Lors de l'appel, Tan a déclaré aux analystes que « plusieurs clients » évaluent actuellement la technologie du procédé 14A et que le développement s'accélère plus rapidement que ce que l'entreprise a vu avec son procédé 18A. Il y a eu des spéculations selon lesquelles certains de ces clients pourraient être Tesla Inc. et xAI Corp. d'Elon Musk, bien que l'on ne sache pas exactement quel type d'accord est prévu. Plus tôt ce mois-ci, Intel a révélé qu'il collaborerait avec Tesla sur son nouveau complexe de puces Terafab en construction à Austin, au Texas, aidant à « concevoir, fabriquer et emballer des puces ultra-hautes performances » qui seront également utilisées par la société de fusées de Musk, SpaceX Corp.

Lors de la conférence téléphonique sur les résultats de Tesla cette semaine, Musk a révélé que le constructeur automobile souhaitait utiliser le procédé 14A d'Intel pour fabriquer des puces à Terafab, et a déclaré qu'au moment où la nouvelle installation se développerait, le processus « serait probablement assez mature ou prêt à être utilisé aux heures de grande écoute ».
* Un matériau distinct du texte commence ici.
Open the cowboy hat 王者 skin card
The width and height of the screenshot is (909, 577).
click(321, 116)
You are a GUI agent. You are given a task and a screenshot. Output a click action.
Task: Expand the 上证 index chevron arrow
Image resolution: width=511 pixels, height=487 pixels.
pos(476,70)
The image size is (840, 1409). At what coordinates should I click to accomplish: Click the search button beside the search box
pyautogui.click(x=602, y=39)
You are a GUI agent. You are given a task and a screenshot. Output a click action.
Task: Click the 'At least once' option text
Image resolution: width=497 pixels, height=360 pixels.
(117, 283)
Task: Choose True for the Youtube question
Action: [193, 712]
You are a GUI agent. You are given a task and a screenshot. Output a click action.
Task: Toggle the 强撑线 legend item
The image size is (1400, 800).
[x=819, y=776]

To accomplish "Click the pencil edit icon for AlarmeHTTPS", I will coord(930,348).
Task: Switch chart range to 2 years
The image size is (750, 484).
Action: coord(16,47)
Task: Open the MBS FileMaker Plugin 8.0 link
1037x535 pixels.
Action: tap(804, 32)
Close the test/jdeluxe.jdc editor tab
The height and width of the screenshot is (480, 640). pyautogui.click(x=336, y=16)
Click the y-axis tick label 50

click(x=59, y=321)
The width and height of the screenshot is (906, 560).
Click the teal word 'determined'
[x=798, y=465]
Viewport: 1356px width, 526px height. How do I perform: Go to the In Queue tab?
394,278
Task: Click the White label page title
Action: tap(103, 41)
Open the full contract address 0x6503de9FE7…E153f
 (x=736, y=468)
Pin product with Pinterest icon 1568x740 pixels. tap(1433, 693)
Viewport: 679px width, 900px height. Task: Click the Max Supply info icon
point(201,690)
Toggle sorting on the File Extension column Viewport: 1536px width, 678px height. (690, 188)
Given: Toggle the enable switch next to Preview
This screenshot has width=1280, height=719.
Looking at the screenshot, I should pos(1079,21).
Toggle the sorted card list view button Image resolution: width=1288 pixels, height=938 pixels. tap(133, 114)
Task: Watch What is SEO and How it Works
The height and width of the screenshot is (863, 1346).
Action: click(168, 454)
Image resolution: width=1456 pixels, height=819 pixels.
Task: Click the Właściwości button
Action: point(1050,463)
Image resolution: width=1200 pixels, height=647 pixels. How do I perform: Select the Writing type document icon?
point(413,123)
Tan a développé les commentaires de Musk aujourd'hui, affirmant qu'ils partagent tous deux la ferme conviction que « l'offre mondiale de semi-conducteurs ne suit pas le rythme de l'accélération rapide de la demande » et qu'ils « recherchent des moyens non conventionnels pour améliorer l'efficacité de la fabrication ».

L'analyste d'EMarketer, Jacob Bourne, a déclaré à SiliconANGLE que Musk n'était peut-être pas le seul client à attendre la mise en ligne du processus 14A d'Intel. « L'histoire de la fabrication nationale continue de rapporter des dividendes à Intel, l'engagement 14A de Tesla laissant entendre que davantage de clients sont en cours alors que la géopolitique pousse les acheteurs d'IA vers des capacités basées aux États-Unis », a-t-il déclaré. «La demande de processeurs pour serveurs liée au développement de l'infrastructure d'IA donne à Intel une base de revenus plus stable, moins liée au cycle des PC, et son redressement ressemble donc moins à un incident alimenté par l'espoir qu'à une trajectoire ascendante plus stable et à long terme.»